*What the task requires*. For this exercise, copy the records below exactly and exclude every image.

*Information given*.
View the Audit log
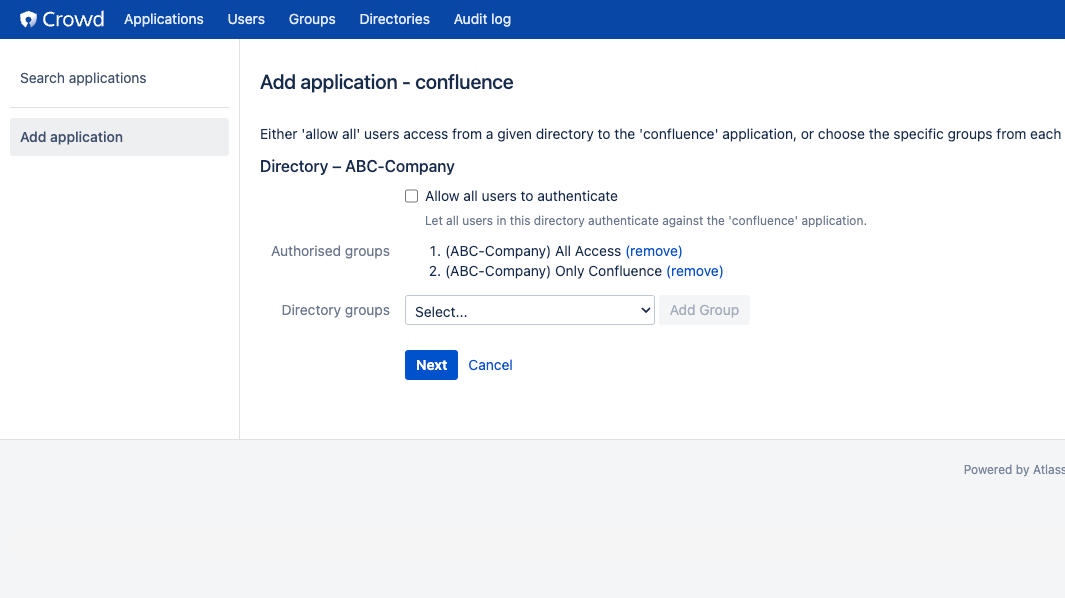Screen dimensions: 1065x598 click(x=482, y=19)
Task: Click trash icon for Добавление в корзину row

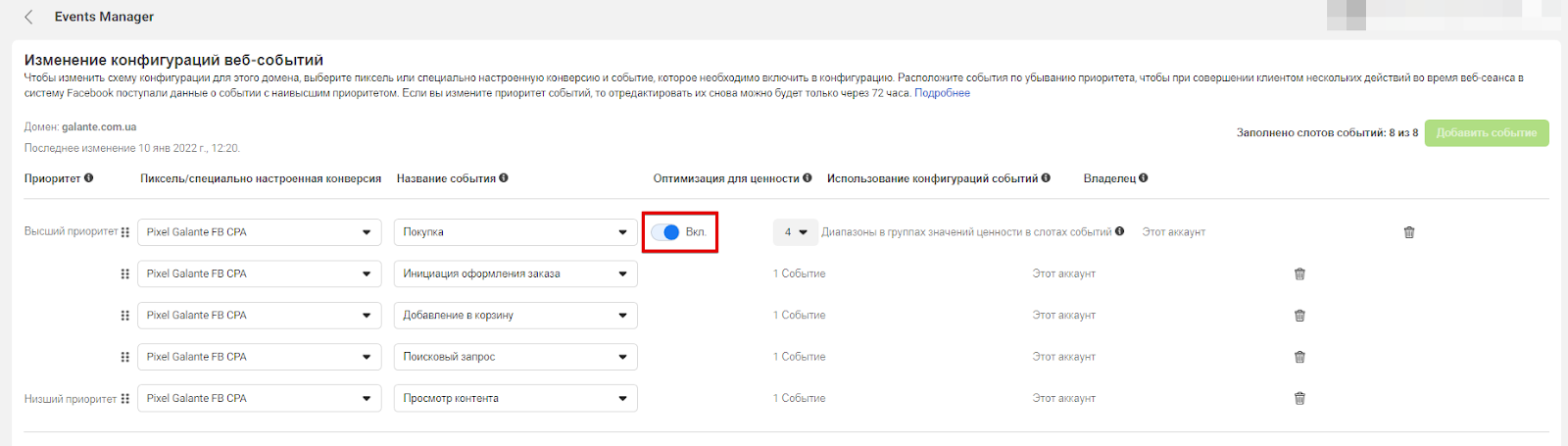Action: [x=1299, y=316]
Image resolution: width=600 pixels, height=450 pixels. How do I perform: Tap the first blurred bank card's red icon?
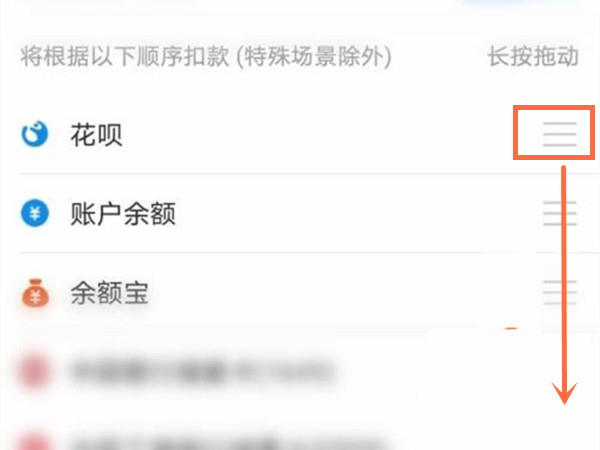pyautogui.click(x=34, y=371)
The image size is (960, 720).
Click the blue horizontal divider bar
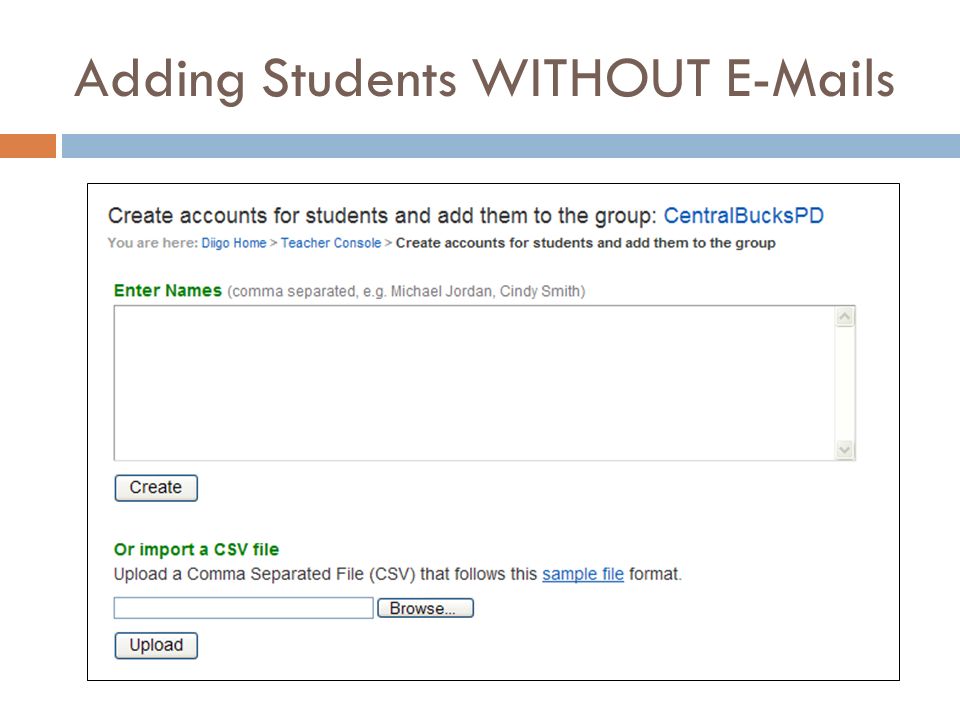point(511,146)
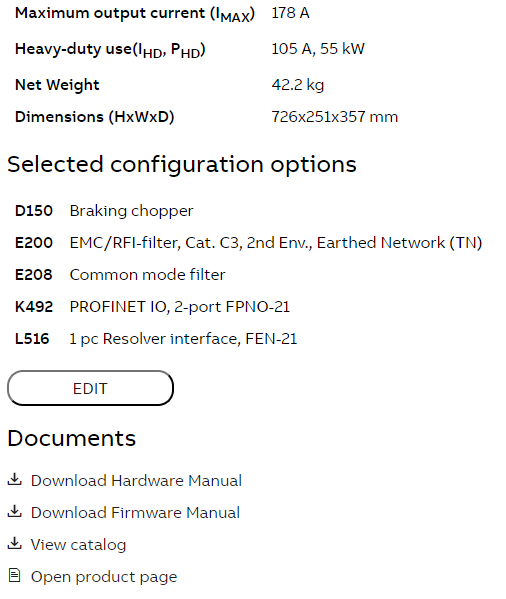Select the E200 EMC/RFI-filter option text

pyautogui.click(x=276, y=243)
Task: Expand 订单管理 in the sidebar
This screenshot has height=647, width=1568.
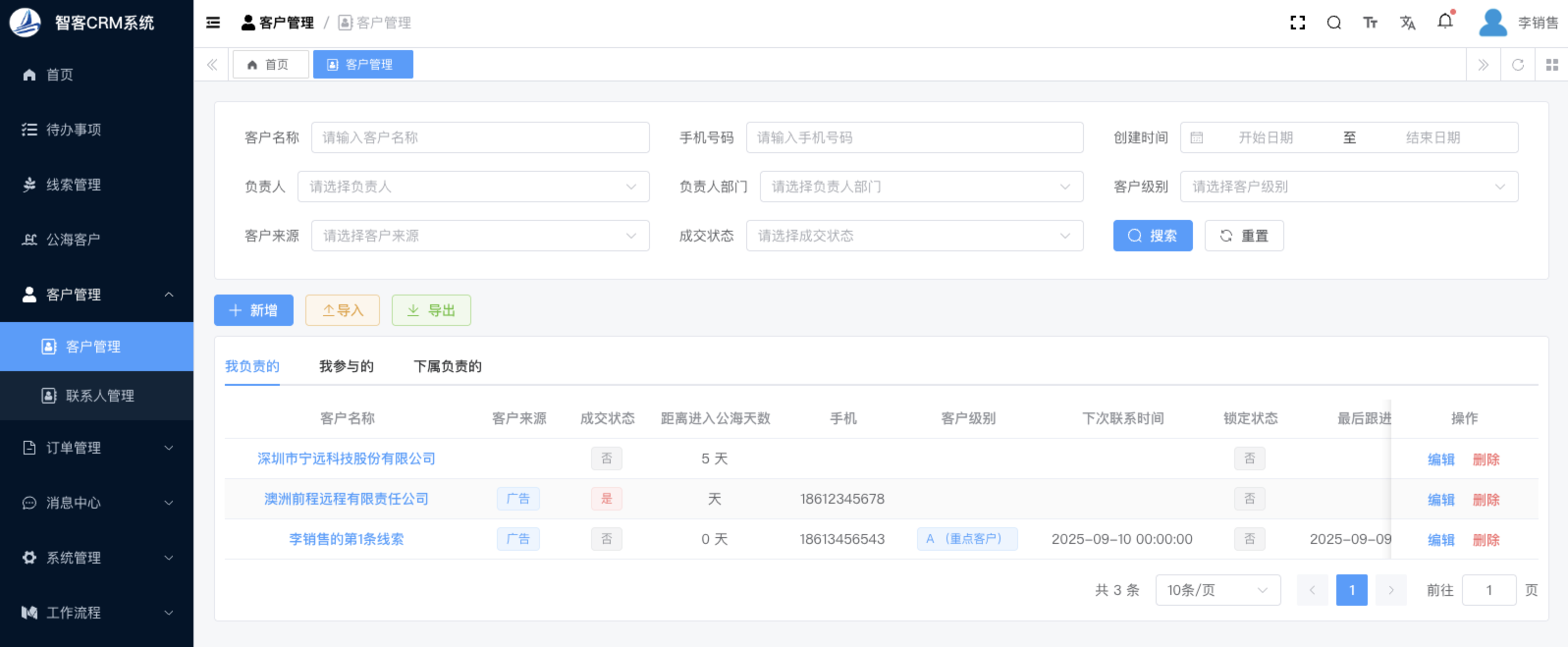Action: click(96, 448)
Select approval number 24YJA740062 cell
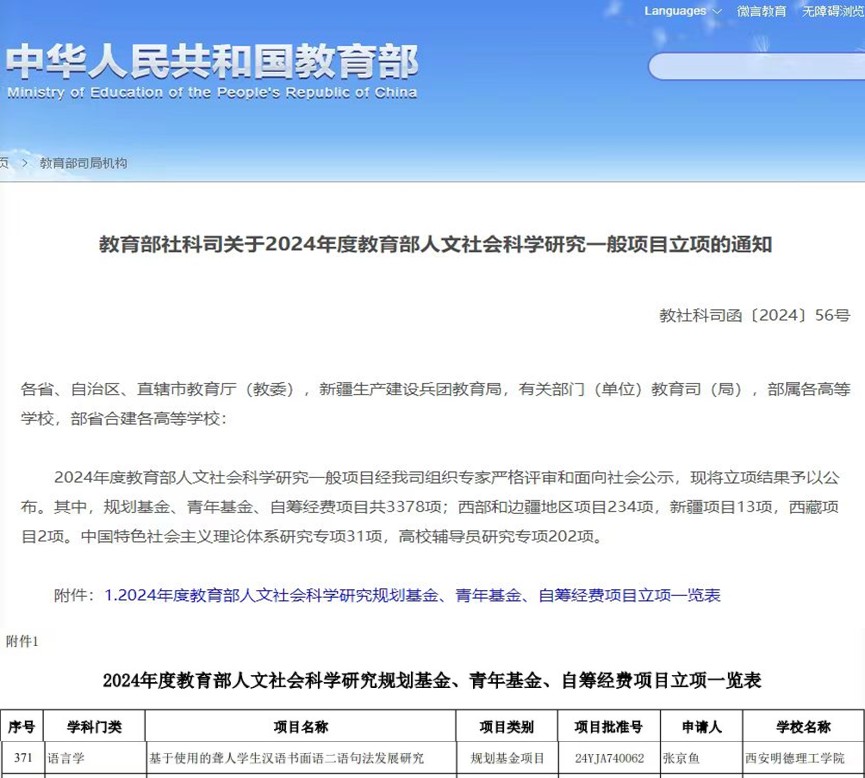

*Exercise result*.
View the Audit log
Screen dimensions: 1065x598 click(x=482, y=19)
Task: Click trash icon for Добавление в корзину row

Action: [x=1299, y=316]
Image resolution: width=600 pixels, height=450 pixels. How do I perform: Tap the first blurred bank card's red icon?
pyautogui.click(x=34, y=371)
The image size is (960, 720).
Click the blue horizontal divider bar
point(511,146)
Select the E200 EMC/RFI-filter option text

pyautogui.click(x=276, y=243)
Task: Expand 订单管理 in the sidebar
This screenshot has height=647, width=1568.
Action: click(96, 448)
Select approval number 24YJA740062 cell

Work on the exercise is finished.